**Provided data**.
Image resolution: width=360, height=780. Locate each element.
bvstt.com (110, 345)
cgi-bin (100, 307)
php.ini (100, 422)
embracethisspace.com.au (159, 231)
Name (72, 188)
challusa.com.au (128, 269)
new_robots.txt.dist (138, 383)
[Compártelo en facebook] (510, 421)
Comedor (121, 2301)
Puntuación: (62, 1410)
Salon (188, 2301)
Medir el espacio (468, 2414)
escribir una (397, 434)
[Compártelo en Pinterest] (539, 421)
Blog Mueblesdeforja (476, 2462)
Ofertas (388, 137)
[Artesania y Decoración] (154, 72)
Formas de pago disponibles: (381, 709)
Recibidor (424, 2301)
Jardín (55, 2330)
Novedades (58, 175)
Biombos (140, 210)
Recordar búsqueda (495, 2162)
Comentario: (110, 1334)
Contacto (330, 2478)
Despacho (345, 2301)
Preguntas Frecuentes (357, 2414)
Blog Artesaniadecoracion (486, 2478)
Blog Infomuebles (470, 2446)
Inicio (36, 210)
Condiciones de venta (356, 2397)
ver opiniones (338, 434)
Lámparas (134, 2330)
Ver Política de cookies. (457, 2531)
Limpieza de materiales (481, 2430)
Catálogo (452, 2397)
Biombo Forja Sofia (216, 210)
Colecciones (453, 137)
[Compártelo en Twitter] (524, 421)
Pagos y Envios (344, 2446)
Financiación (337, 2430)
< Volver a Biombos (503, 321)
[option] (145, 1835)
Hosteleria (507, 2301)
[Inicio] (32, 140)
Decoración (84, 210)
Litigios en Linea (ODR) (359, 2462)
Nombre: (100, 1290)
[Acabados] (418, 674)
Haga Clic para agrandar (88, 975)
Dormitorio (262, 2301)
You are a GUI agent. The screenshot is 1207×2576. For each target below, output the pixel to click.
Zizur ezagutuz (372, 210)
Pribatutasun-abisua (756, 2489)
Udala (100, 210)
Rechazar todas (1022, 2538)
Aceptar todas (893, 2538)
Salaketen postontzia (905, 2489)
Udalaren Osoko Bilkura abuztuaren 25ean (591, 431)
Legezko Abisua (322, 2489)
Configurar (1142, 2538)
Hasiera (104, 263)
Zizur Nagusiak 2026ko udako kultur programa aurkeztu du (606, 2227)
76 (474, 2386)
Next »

**What this task involves**. Go through the listing above and write out exactly the lines starting with the one holding "challusa.com.au (128, 269)" and running through the one holding "Recibidor (424, 2301)", ends included, and no others.

**Reply to the exercise**.
challusa.com.au (128, 269)
new_robots.txt.dist (138, 383)
[Compártelo en facebook] (510, 421)
Comedor (121, 2301)
Puntuación: (62, 1410)
Salon (188, 2301)
Medir el espacio (468, 2414)
escribir una (397, 434)
[Compártelo en Pinterest] (539, 421)
Blog Mueblesdeforja (476, 2462)
Ofertas (388, 137)
[Artesania y Decoración] (154, 72)
Formas de pago disponibles: (381, 709)
Recibidor (424, 2301)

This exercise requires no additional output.